### PROVIDED PASSAGE
------------------------------------------------------------
You can train dogs to wag their tail
when they receive an electric shock.
They're happy about it.
And so you think electric shock,
that's pretty basic sense data.
It's like, yeah, yes and no.
If you reliably pair a shock,
now it depends on the magnitude of the shock, obviously.
So there are some boundaries around this, but you can train a dog to be excited
about the receipt of an electrical shock if you reliably pair it with a food
reward, because the a priori significance of the electric shock might be pain
response, right, indicative of the potential for physiological damage,
because that's approximately what pain is. But if you associate it with the receipt of a
reward, then it takes on a dopaminergic cast, which means that the shock becomes
indicative of the receipt of a reward. And that's a positive emotion phenomena,
and it can override the shock. It's also the case that if you take animals like rats
that are pretty intelligent, you put them in a cage,
they'll deliver electric shocks to themselves randomly
just because they're bored.
------------------------------------------------------------
### GIVEN ENTRIES

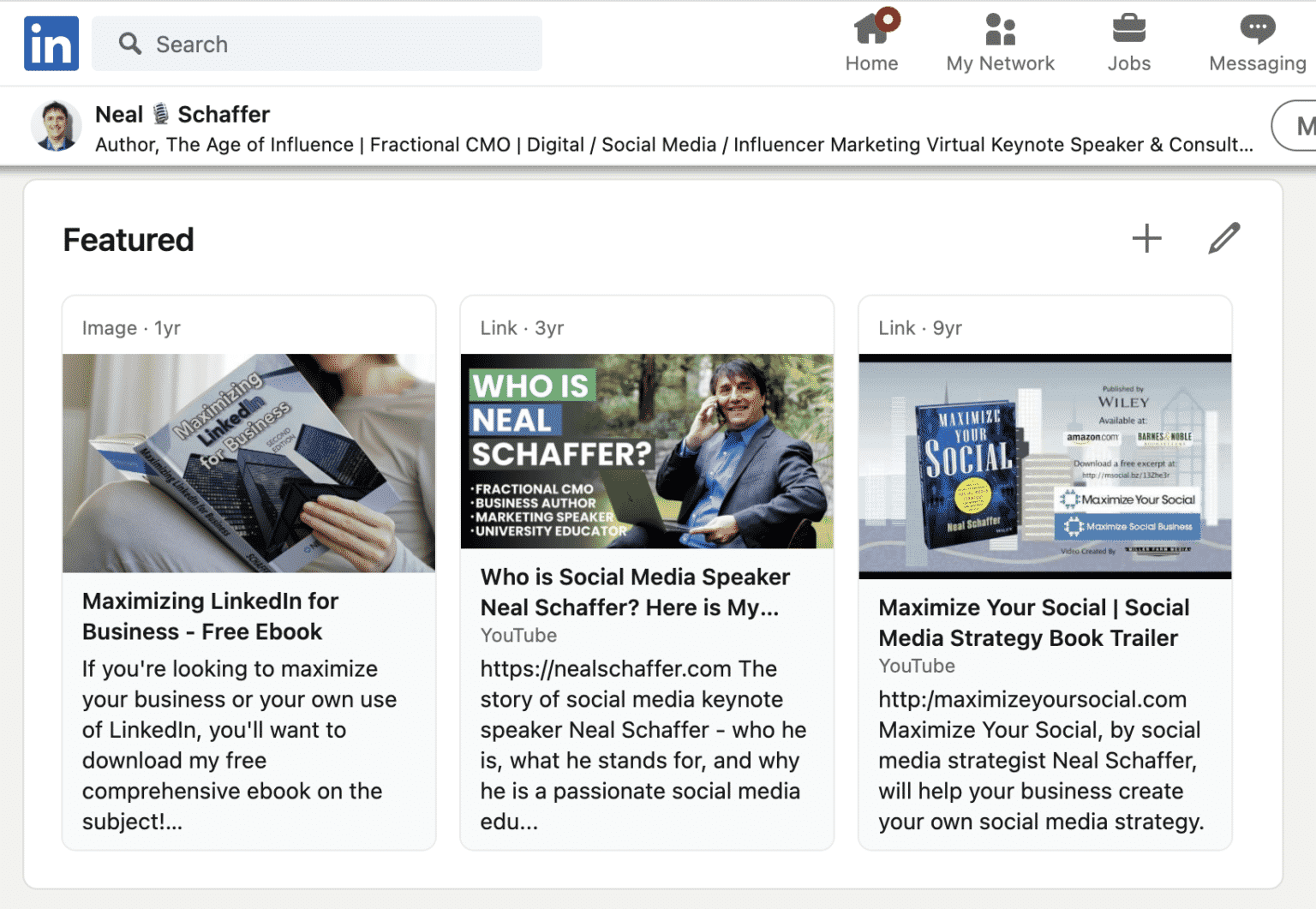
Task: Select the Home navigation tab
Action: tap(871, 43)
------------------------------------------------------------
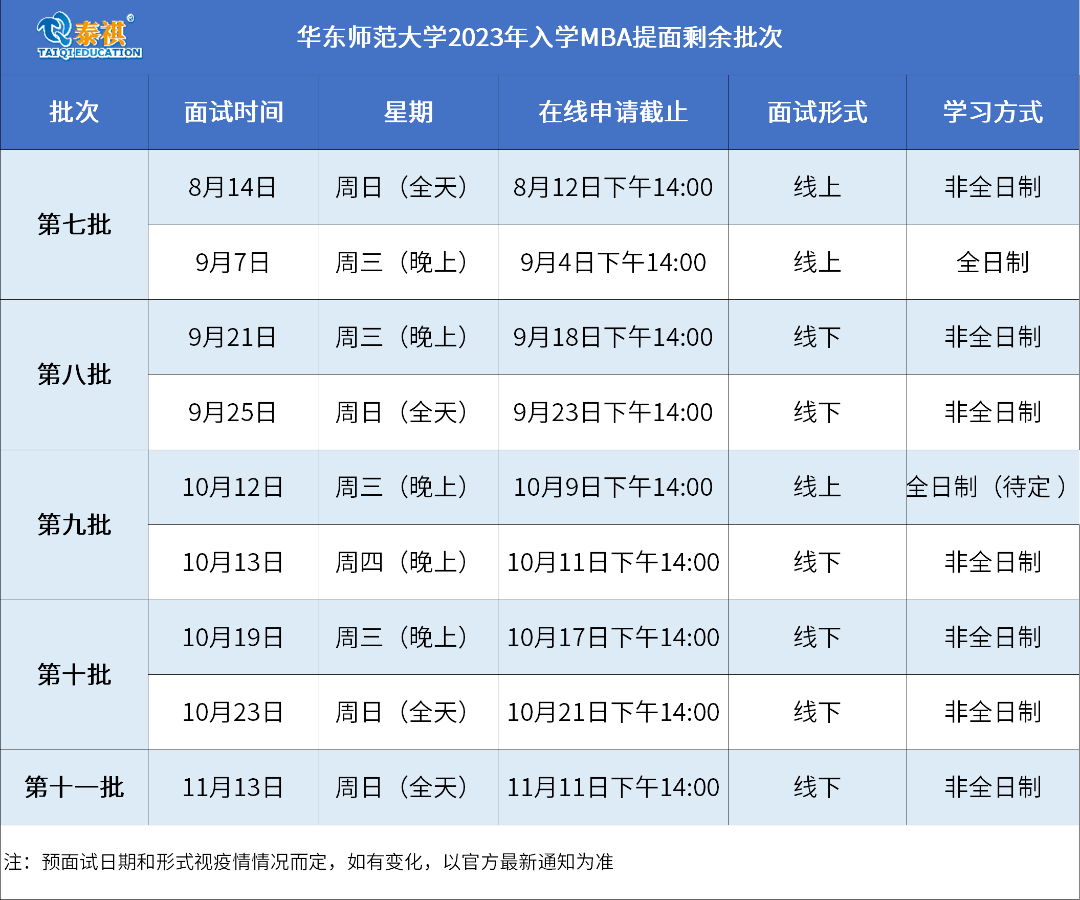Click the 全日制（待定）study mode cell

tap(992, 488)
------------------------------------------------------------
### WHAT IS ASKED
[a] According to the shock-training passage, what will intelligent animals such as rats do when put in a cage and bored?
[b] Reproduce the shock-training passage between "You can train dogs" and "yes and no.", inclusive.
The material plays no part in what comes next.

### RESPONSES FOR EACH TASK
[a] They will deliver electric shocks to themselves randomly.

[b]
You can train dogs to wag their tail
when they receive an electric shock.
They're happy about it.
And so you think electric shock,
that's pretty basic sense data.
It's like, yeah, yes and no.